I’m spending much more time here now that I am spending at reddit. I’m hoping for another big influx of users (and therefore content) on July 1.
I am mainly a mobile user. Unfortunately the Lemmy apps are still pretty limited. Despite that I refuse to use Reddit from now on even though I find myself often opening Apollo (muscle memory I guess), I always close it immediately. Really hoping the lemmy apps improve as I see a lot of potential.
Mlem and Memmy are having big updates everyday. Stick Apollo in a folder somewhere and replace the icon in its old position with one of those.
Mlem scrolls like Apollo used to but it doesn’t have dark mode. Memmy has dark mode and swipe gestures but the feed is huge comparatively. Both receiving almost daily updates.
(You need TestFlight from the Apple App Store since both apps are in beta)
I’ve abandoned Reddit ever since a couple days before the blackout and it’s been really nice. It feels refreshing to be part of what seems to be an upcoming community.
I’m constantly making a conscious effort to avoid going back to reddit. It’s not been easy, as it was my most used app maybe after youtube, but I’ve succeed so far. Last december I deleted my twitter account I created back in 2009. It hurt a bit, but I survived and found a nice place on a Mastodon instance. My reddit account is 11 years old, and I’ll be deleting it too, soon. It’ll hurt too, I know, but I’ll survive too. Lemmy is my new home.
I am proud of myself! Haven’t touch reddit since the 11th! I am free! Ahahahahaha! Ahem. For real though It feels good to break the habit. Course I replaced one addiction. With another by landing over here. Oh well. That is how it goes I suppose.
I have, 7 days clean off Reddit.
I’ve basically made the switch 100%, and I’m finding myself a lot more active on here so far. Everything I’ve posted in any given community has resulted in a lot more friendly discussion here than it tended to on Reddit… honestly, so far this feels a lot better lol.

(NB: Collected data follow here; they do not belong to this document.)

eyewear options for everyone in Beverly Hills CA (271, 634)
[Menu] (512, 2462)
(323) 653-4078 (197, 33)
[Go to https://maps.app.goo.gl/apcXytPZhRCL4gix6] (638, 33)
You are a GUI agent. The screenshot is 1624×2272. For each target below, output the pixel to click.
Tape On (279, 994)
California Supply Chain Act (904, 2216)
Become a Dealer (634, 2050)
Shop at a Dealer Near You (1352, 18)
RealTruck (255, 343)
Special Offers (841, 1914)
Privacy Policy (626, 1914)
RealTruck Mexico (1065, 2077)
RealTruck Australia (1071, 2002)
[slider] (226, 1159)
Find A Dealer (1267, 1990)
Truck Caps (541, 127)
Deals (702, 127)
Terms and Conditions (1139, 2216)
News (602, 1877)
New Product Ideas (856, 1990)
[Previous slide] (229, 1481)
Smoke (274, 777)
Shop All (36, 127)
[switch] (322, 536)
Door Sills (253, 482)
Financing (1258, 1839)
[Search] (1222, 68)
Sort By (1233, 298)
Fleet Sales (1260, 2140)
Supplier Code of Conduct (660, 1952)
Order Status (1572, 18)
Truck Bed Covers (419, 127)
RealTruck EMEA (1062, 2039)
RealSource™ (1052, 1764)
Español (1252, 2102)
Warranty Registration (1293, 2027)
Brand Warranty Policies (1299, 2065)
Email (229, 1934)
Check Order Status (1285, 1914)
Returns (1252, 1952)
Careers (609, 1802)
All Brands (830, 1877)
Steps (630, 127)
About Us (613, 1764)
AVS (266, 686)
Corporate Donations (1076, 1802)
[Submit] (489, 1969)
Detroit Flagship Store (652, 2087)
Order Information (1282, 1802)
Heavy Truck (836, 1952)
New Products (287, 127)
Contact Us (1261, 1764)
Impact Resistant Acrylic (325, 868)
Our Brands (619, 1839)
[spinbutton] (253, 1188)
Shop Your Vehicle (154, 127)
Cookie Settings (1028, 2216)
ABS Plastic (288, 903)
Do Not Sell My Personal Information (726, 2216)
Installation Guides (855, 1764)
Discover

For sure. I hereby consider Reddit to have died, along with the 3rd party app that I used to view it with. (RIP Boost, you will be missed 🚀)
From now on, only Lemmy exists to me and I’ve fully replaced it, partially out of spite.
As soon as I found couple of the most valuable (for me) communities here, I was done with reddit
Exactly, and there’s honestly no need for them to have 100,000+ people in them either. 1,000 people goes a long way too. There’s a point of critical mass when you can have sustained discussions and there are enough upvotes to form a sensible feed by popularity in the community, and that critical mass isn’t that huge IMHO. There also often comes a moment when greater popularity is detrimental and worsens it.
I could also jump onto Lemmy almost right away as my most loved communities were already forming here. I think Lemmy has a better outlook than Mastodon in this regard because the community is waiting for you, rather than Mastodon is expecting you to form your circle, which can take a lot of effort in the midst of fediverse confusion.
99% time on Lemmy, 1% on Reddit telling people to migrate to Lemmy.
I’m enjoying doomscrolling through the drama on Reddit but I’m enjoying the community over here more. I know the inevitable it’s coming (RIF user) but now it’s a much less bitter pill to swallow.